### PAGE EXTRACT

The following technical discussion is part of an occasional series showcasing the ISA Mentor Program, authored by Greg McMillan, industry consultant, author of numerous process control books, 2010 ISA Life Achievement Award recipient, and retired Senior Fellow from Solutia, Inc. (now Eastman Chemical). Greg will be posting questions and responses from the ISA Mentor Program, with contributions from program participants.
Byron Franklin is presently an automation engineer for Cooper Machinery Services Houston with more than 11 years of experience as a field services technician and an automation engineer. He has an associate of applied science degree, 30 hours toward a B.S. in information system security, and is working on a B.S. in electrical engineering.
Byron Franklin’s Question
Have there been many success stories of electrical engineers in automation careers, specifically PLC programming and control system engineers?
Hunter Vegas’s Answer
Greg McMillan’s Answer
I think our profession is uniquely exciting with a lot of opportunities. Many have moved up to management positions, but very few have left the profession. The automation system is the window into the process and the means of affecting the process. By using the best instrumentation, control strategies, and tuning, you can reduce variability—not only from problems originating from the process, mechanical design, or operator, but also from the control system, which is often the biggest source of disturbances. The challenge is that the literature out there is often more marketing-oriented or academic.
If you can go beyond the routine requirements and invest time in learning what Hunter and I are sharing through publications and the Mentor Program—and exploring opportunities on your own time—you can become an extraordinary automation engineer. Some companies have technical positions that recognize the value of technical expertise by the title “Fellow,” “Technologist,” “Principal,” and “Senior.” Dow, 3M, Solutia, and DuPont offer recognition by such titles. ISA does this as well, by the title “Fellow.”

######
### DATA LISTING

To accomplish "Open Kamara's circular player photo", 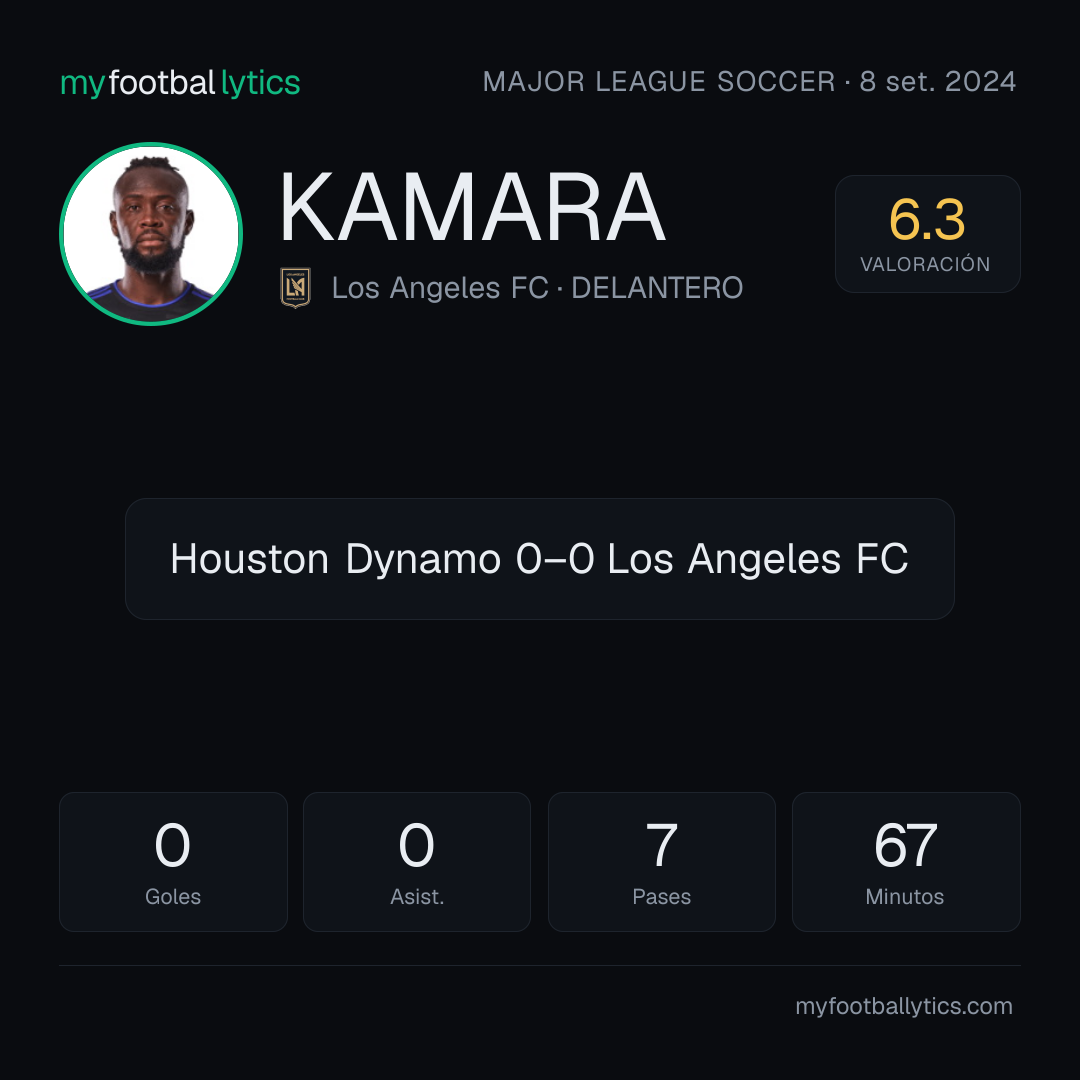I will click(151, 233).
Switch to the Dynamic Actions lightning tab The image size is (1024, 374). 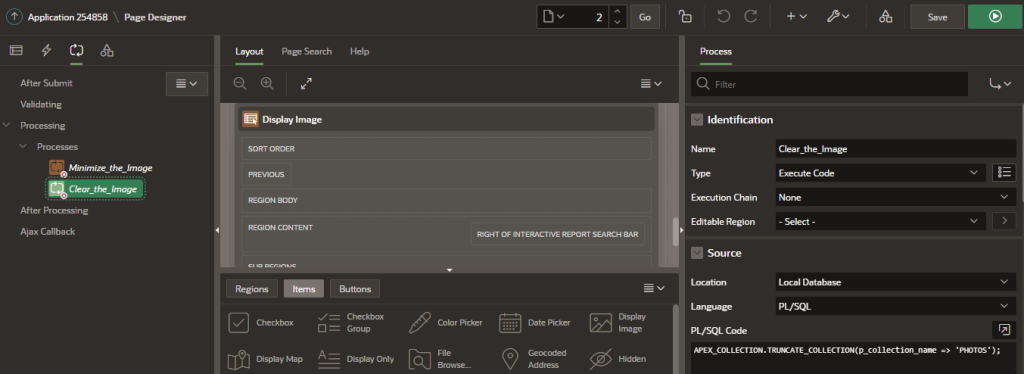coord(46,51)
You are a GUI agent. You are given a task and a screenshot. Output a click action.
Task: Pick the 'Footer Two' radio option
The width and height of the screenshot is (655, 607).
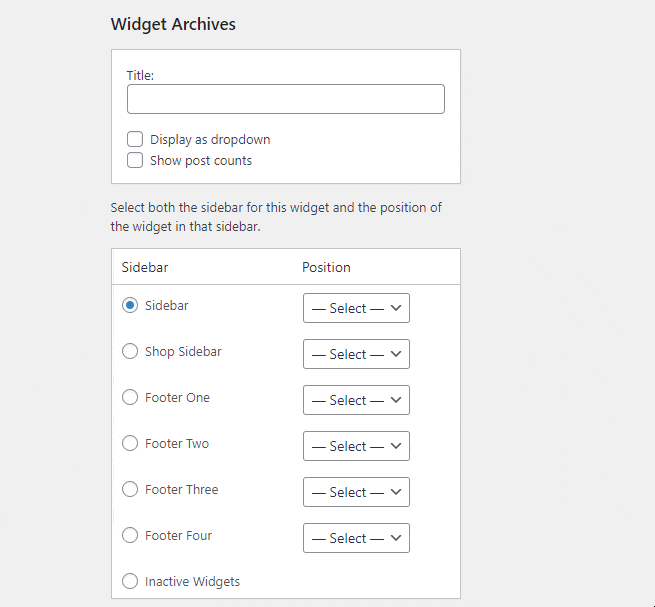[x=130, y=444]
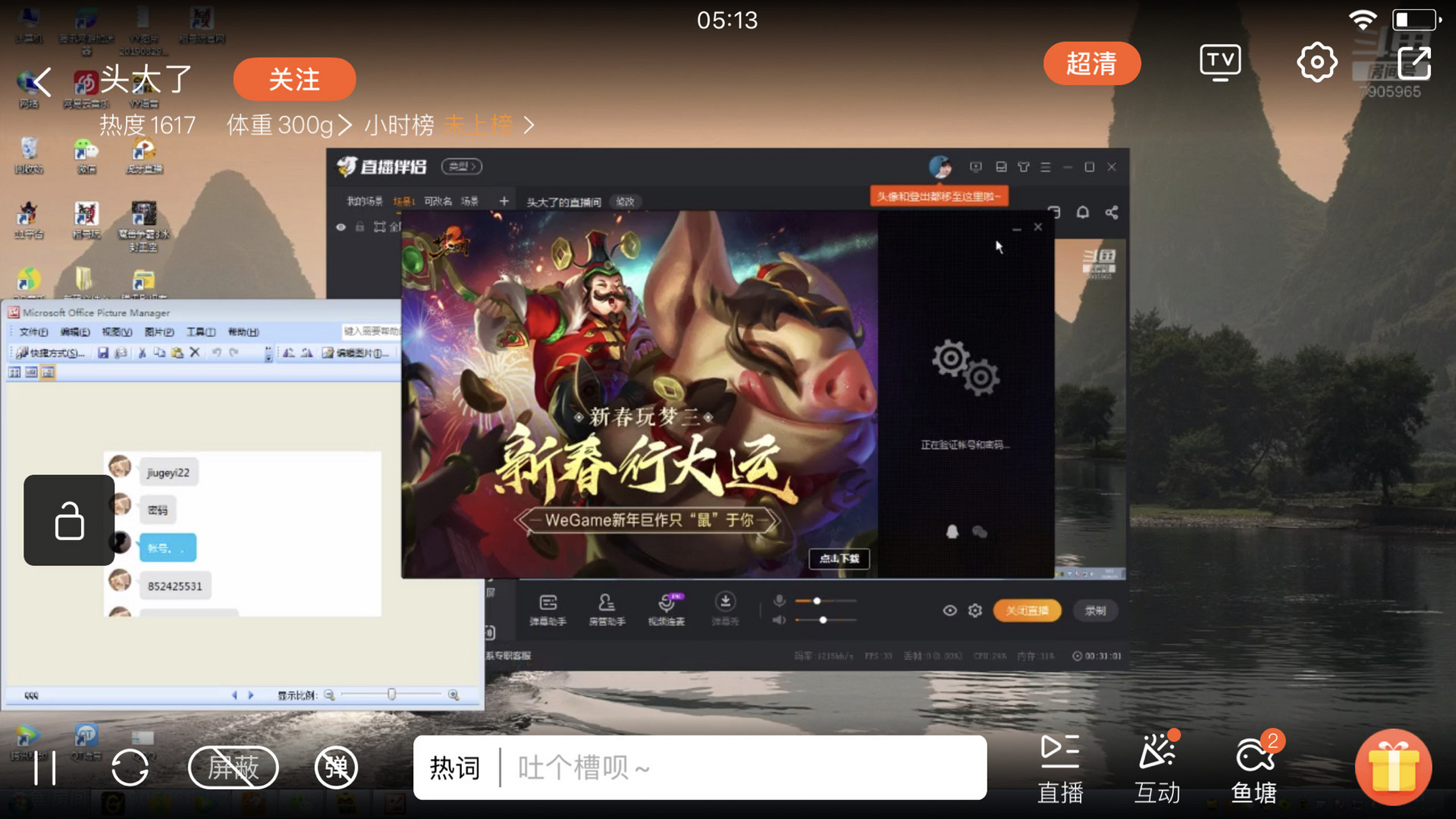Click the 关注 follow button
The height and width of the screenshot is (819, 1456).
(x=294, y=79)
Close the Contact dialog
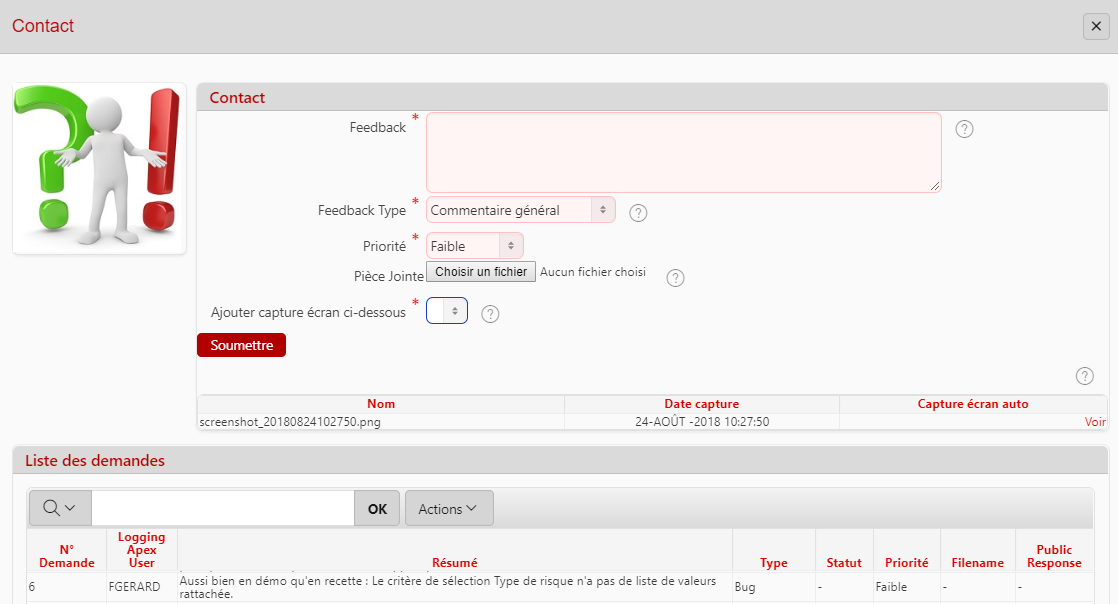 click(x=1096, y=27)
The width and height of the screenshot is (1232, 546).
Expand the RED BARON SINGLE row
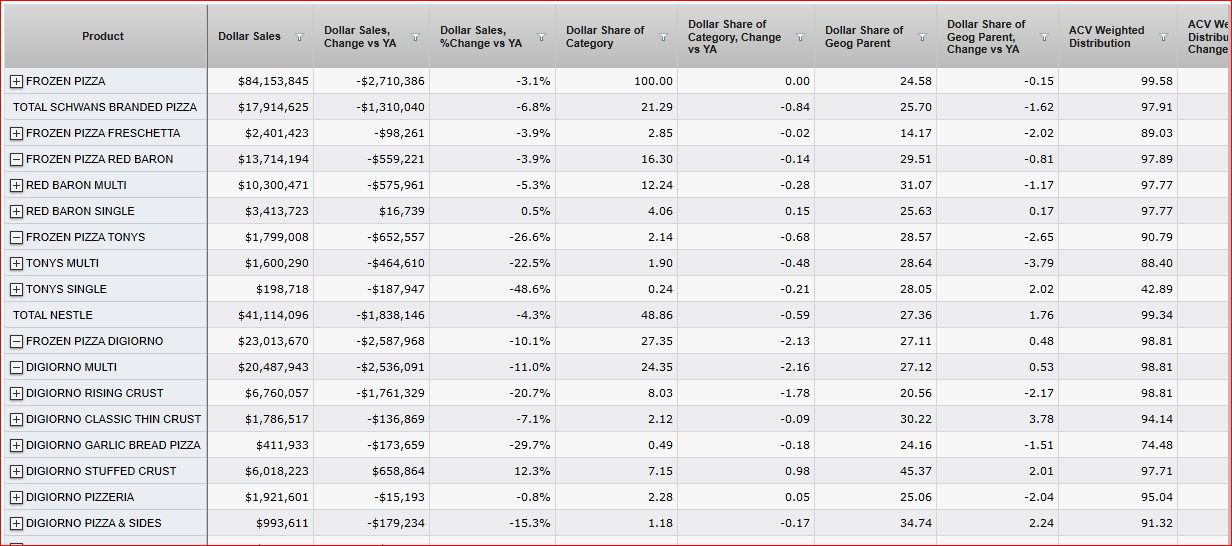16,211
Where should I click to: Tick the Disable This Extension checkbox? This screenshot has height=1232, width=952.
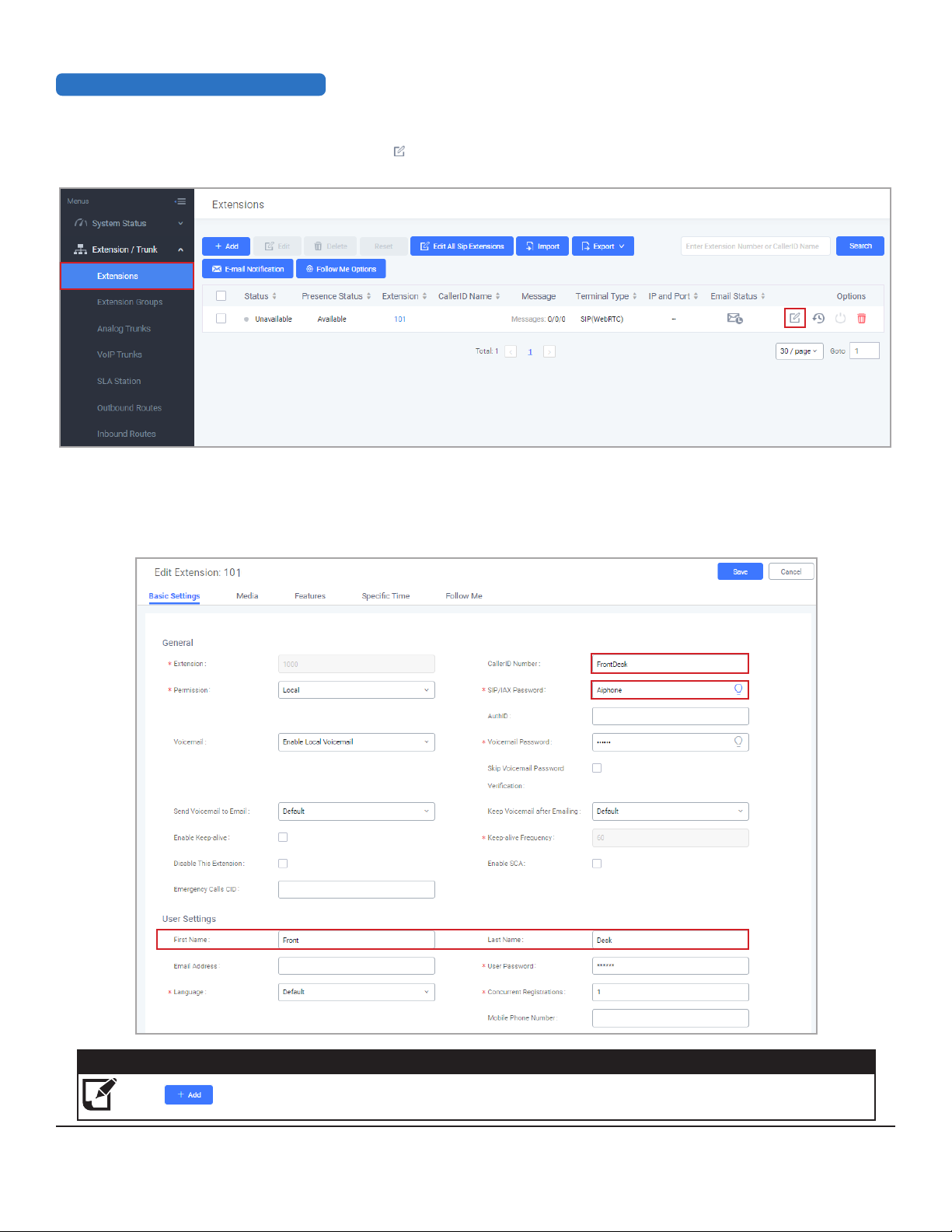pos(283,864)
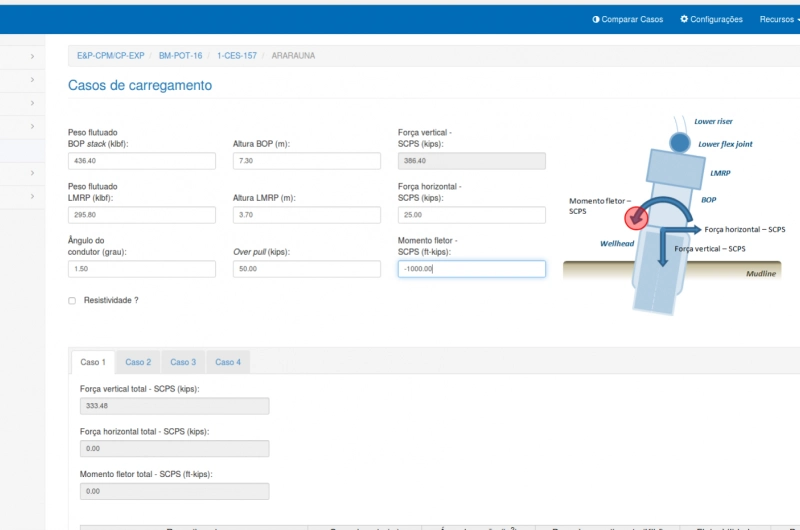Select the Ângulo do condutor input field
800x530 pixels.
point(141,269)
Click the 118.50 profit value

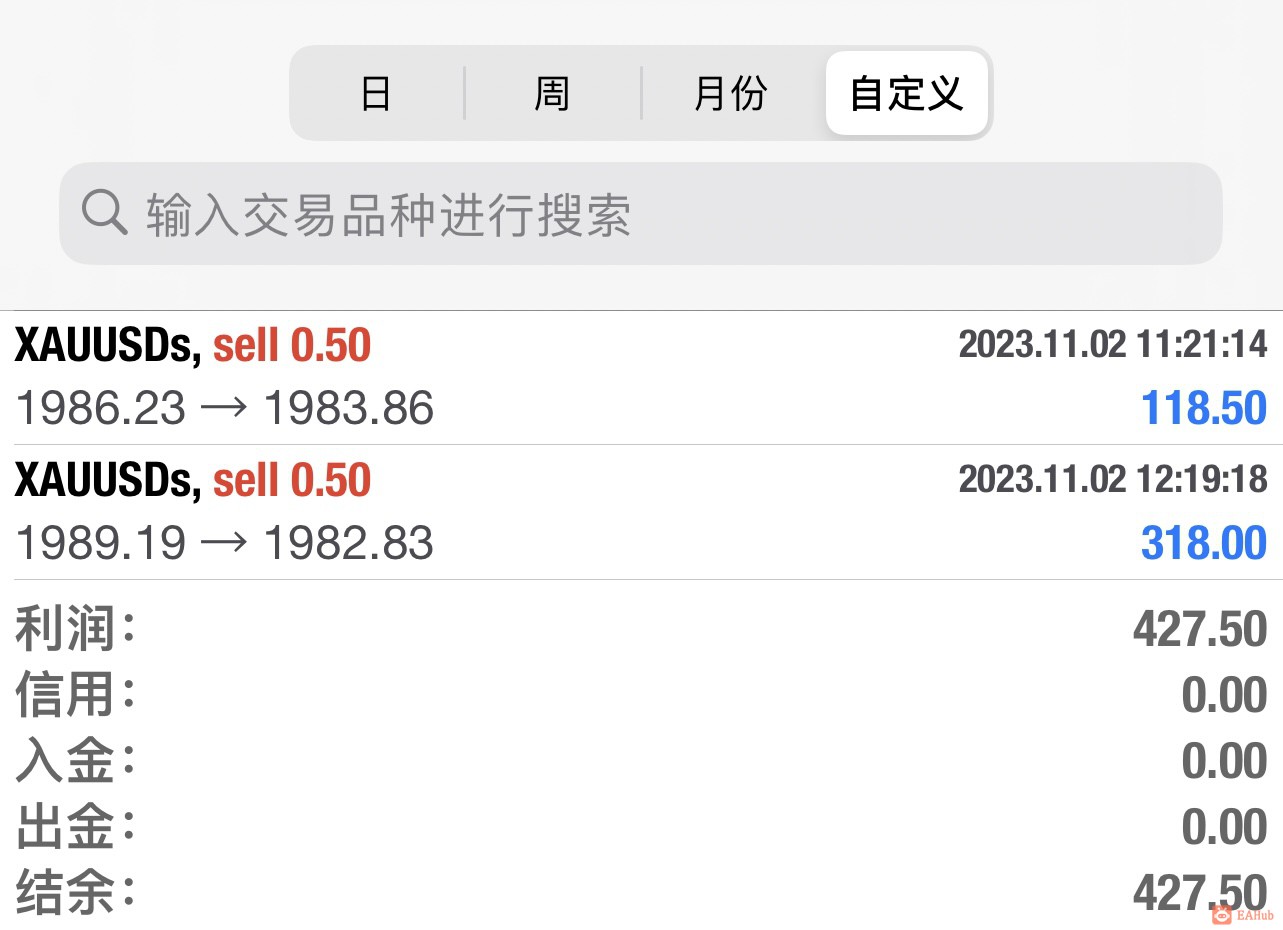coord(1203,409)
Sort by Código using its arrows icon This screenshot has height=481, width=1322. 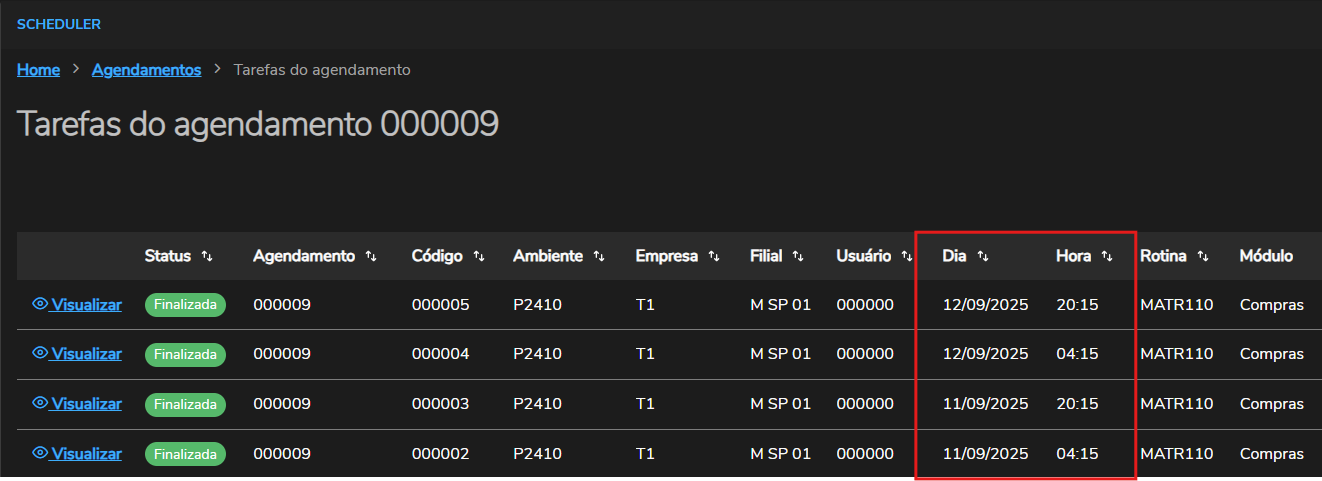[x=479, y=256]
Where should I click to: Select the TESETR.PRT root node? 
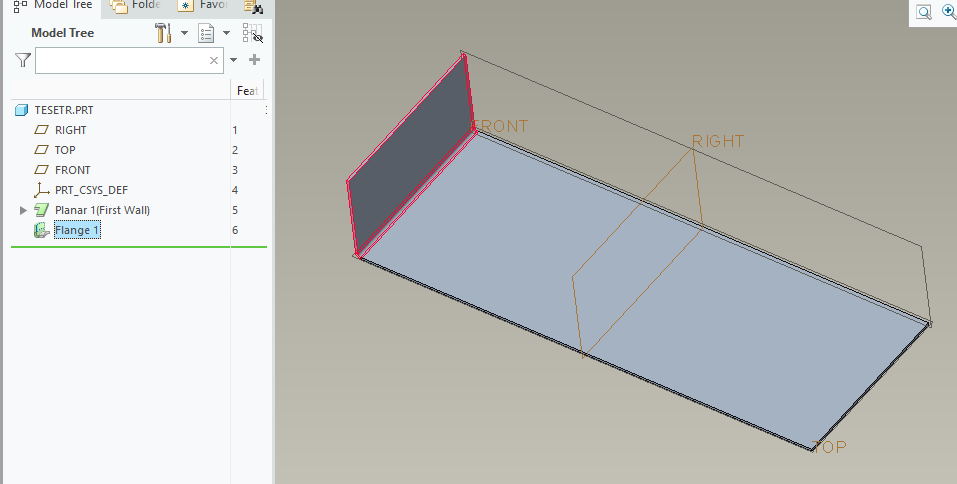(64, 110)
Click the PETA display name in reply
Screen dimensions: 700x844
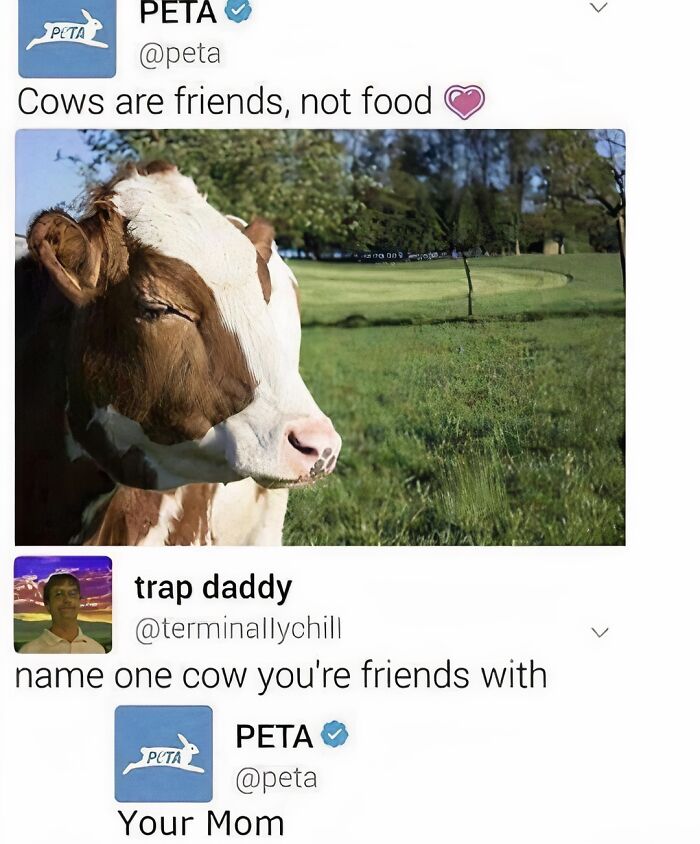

######

REQUIREMENT A: Repeat the passage of the automation careers discussion between "Byron Franklin is" and "in electrical engineering.", inclusive.
REQUIREMENT B: In the records, shift every coordinate in the answers by -17 and rewrite the lines from the one holding "Where should I click to: Select" through the end of the records, inclusive, requests included. Give only those lines, and leave the pictures out of your answer.

TASK SOLUTION A:
Byron Franklin is presently an automation engineer for Cooper Machinery Services Houston with more than 11 years of experience as a field services technician and an automation engineer. He has an associate of applied science degree, 30 hours toward a B.S. in information system security, and is working on a B.S. in electrical engineering.

TASK SOLUTION B:
Where should I click to: Select the TESETR.PRT root node? 
(47, 93)
Click the PETA display name in reply
Screen dimensions: 700x844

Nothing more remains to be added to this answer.